QUICK TAKES | news & newsmaking broken down, with added nutrients

Examining Split Hairs In a Disaster

There’s some fancy footwork going on, but the New York Times doesn’t seem willing to deal with it head on. Let’s consider a short section of an article on the New York Times’ website, headlined U.S. Plans ‘for Worst’ in Gulf, Seeing Risk in Leak Strategy. The section deals with BP’s culpability:

Mr. Dudley denied that BP, the British oil company, had cut corners in drilling the original well. He shrugged off a report Sunday in The New York Times that said that as far back as last June BP engineers expressed concern that the metal casing the company wanted to use might collapse under pressure.

“The casing designs that are used in the Gulf of Mexico, we’ve used those in other places,” he said. “I think those are statements that an investigation needs to go through and look at. Cutting corners is not the way I describe how we do our business.”

Right on its face, several questions (and answers) present themselves:

  • (1) Did BP’s managing director, Robert Dudley, as the Times summarizes, “den[y] that BP..had cut corners”? Actually not. What he said was that “cutting corners is not the way I describe how we do business.” That might sound like splitting hairs, but with liability like BP faces, splitting hairs is about everything. He didn’t actually deny that the company had cut corners. He simply said that he doesn’t describe that as a company policy. But then, what company actually announces that it cuts corners? So, what he said was technically true, while meaning nothing.
  • (2) Did Dudley directly dispute the claim, paraphrased by the Times, that “as far back as last June BP engineers expressed concern that the metal casing….might collapse under pressure?” Nope. He simply noted that the company had used the same casing designs elsewhere. But that in no way disputes that the engineers registered their doubts—about using that casing in that particular location at that depth.

The very nature of his statements is misleading.
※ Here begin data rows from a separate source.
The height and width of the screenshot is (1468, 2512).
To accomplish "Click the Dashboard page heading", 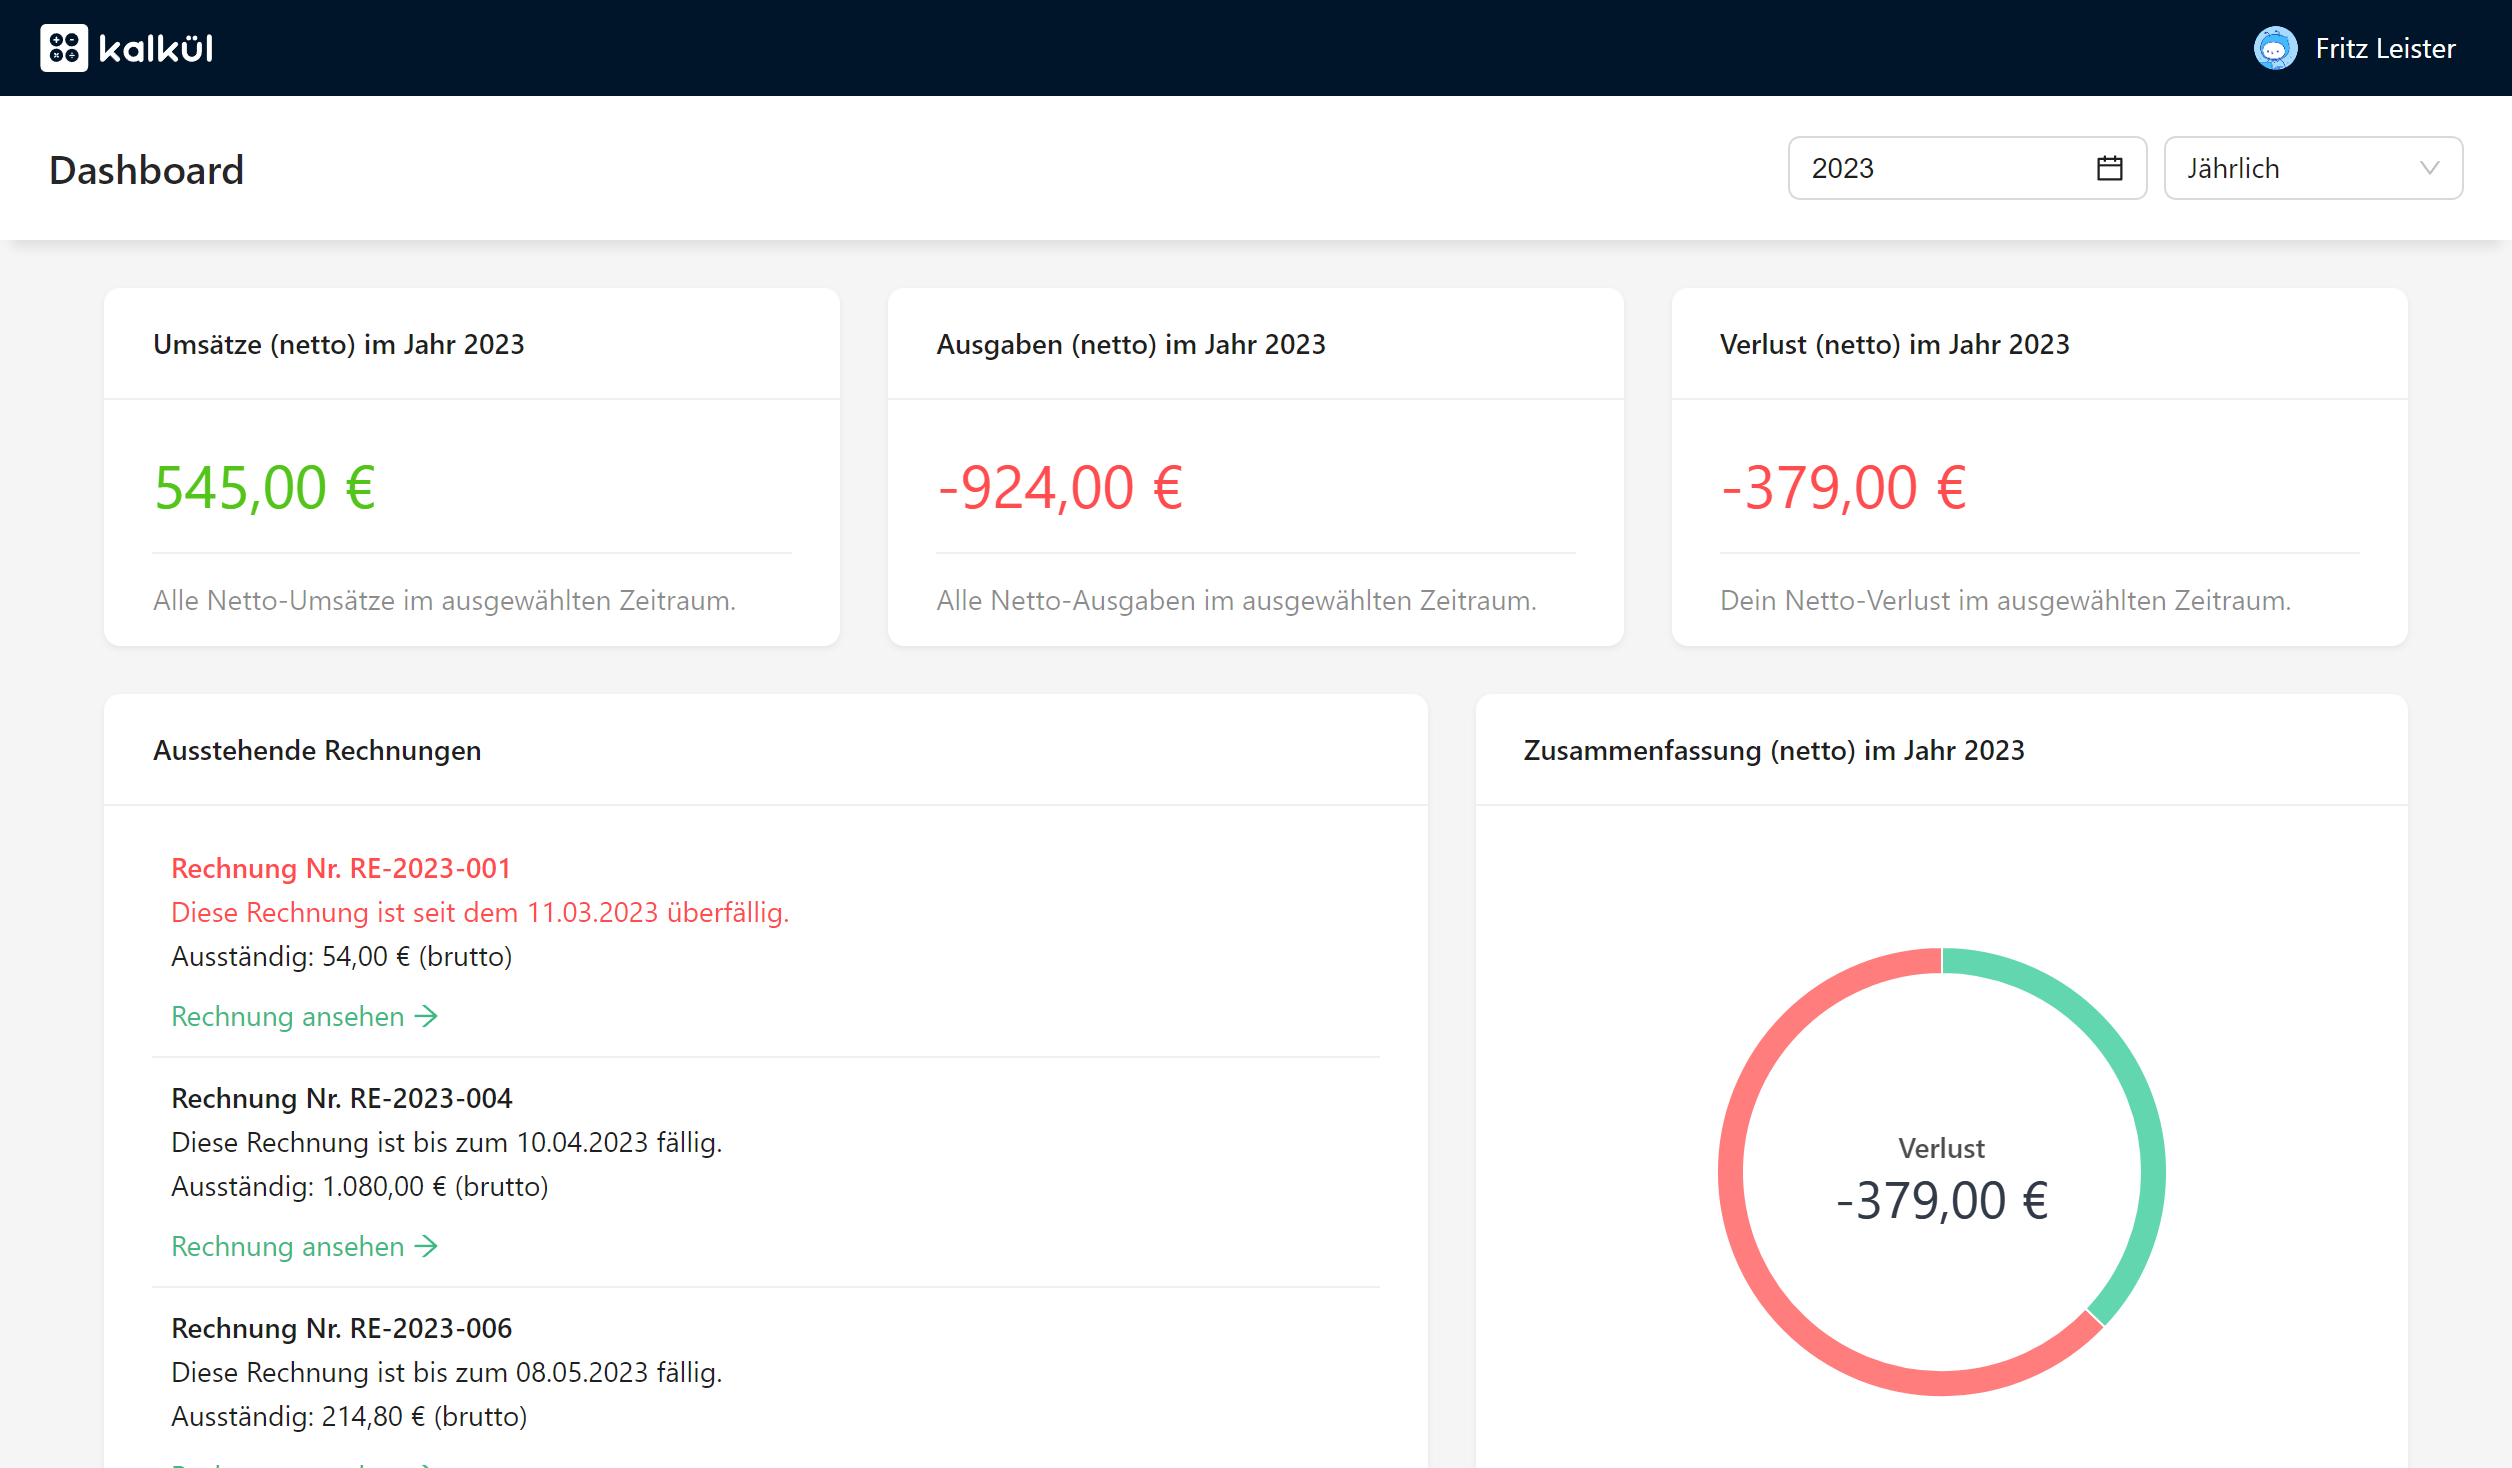I will [x=146, y=170].
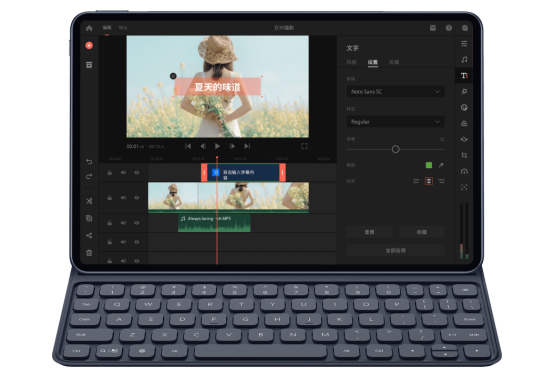Open the Noto Sans SC font dropdown
The height and width of the screenshot is (378, 554).
[395, 91]
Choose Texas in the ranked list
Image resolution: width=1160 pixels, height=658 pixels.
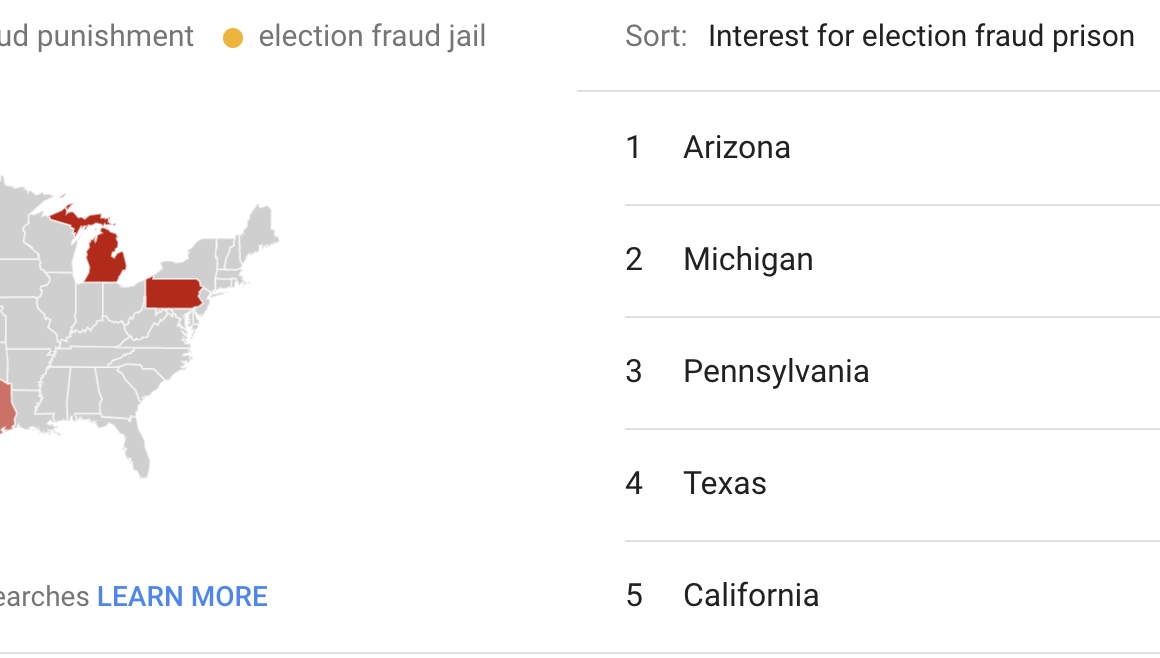(725, 484)
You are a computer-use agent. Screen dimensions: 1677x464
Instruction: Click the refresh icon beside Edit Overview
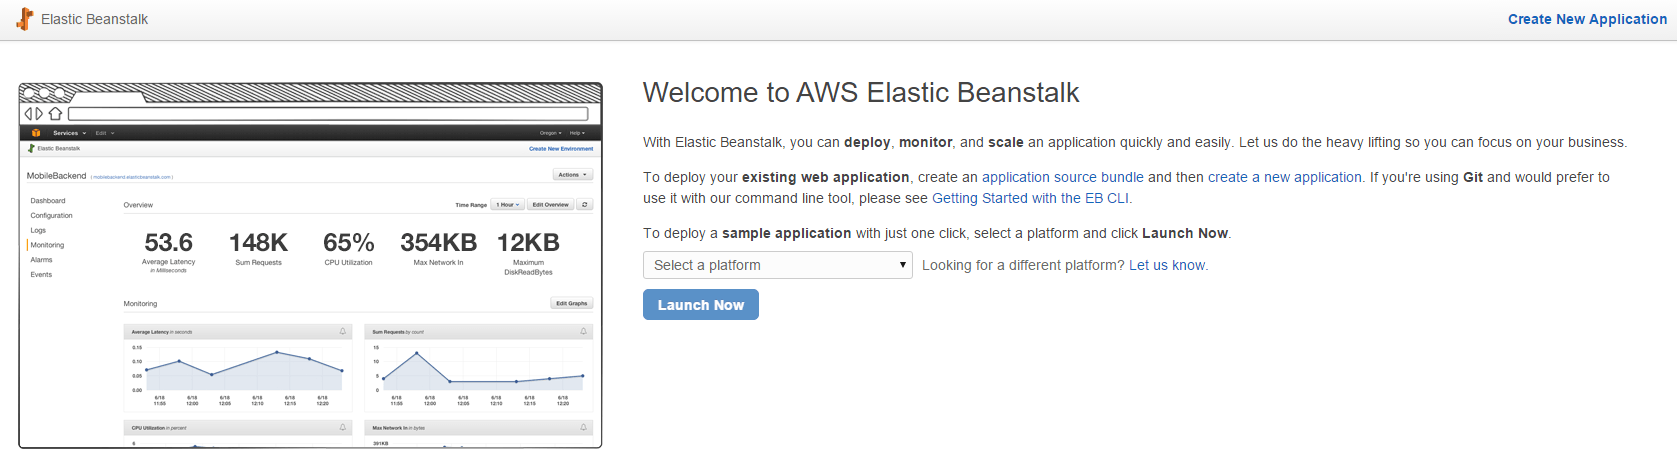[x=585, y=204]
And that needs to be pointed out, explicitly, to the public.

  • http://welcome-to-pottersville2.blogspot.com Suzan

    Thanks for all you do, Russ.

    Hope you don’t mind that I’m publishing most of this essay (with full credit to you by a link, of course) because you make this case better than anyone right now.

    S

  • http://www.jcrows.com J. Crow

    Black Swan V1.1_BP chief Tony Hayward sold shares weeks before oil spill_(just a coincidence)_http://bit.ly/ahXzSf

    Black Swan V 1.0_Goldman Sachs Dumps 44% of it’s BP Stock Weeks before Oil Rig Disaster_http://bit.ly/anJHxK

  • Cal

    Ah, Mr. Crow! Seems there were some mighty powerful premonitions occuring to certain well-heeled folks at juuuust the right time. Good thing for them they got out when they did. I’m sure when the smoke clears they’ll buy their newly-devalued shares back and watch them soar once again, as future BP execs turn their backs on the US in revenge for the costly slap on the wrist they just got from today’s crop of congressional enablers and sell their ever-so-valuable product to developing countries who are not as keen to hamstring their struggling economies with anti-climate-change regulations as our feds seem to be. Could this go down in history as one of the biggest and shadiest short-sell deals in human history? Actually, I wouldn’t put that or anything else past this gang of legalized criminals. For me, this whole thing smacked of false flagginess from the get go. It wouldn’t surprise me to find out (years and years after all the perps have slithered away from the wreckage with their pockets stuffed with greasy greenbacks) that this whole thing was deliberately executed to create another “crisis” by which to further expand the power of the US FedGov.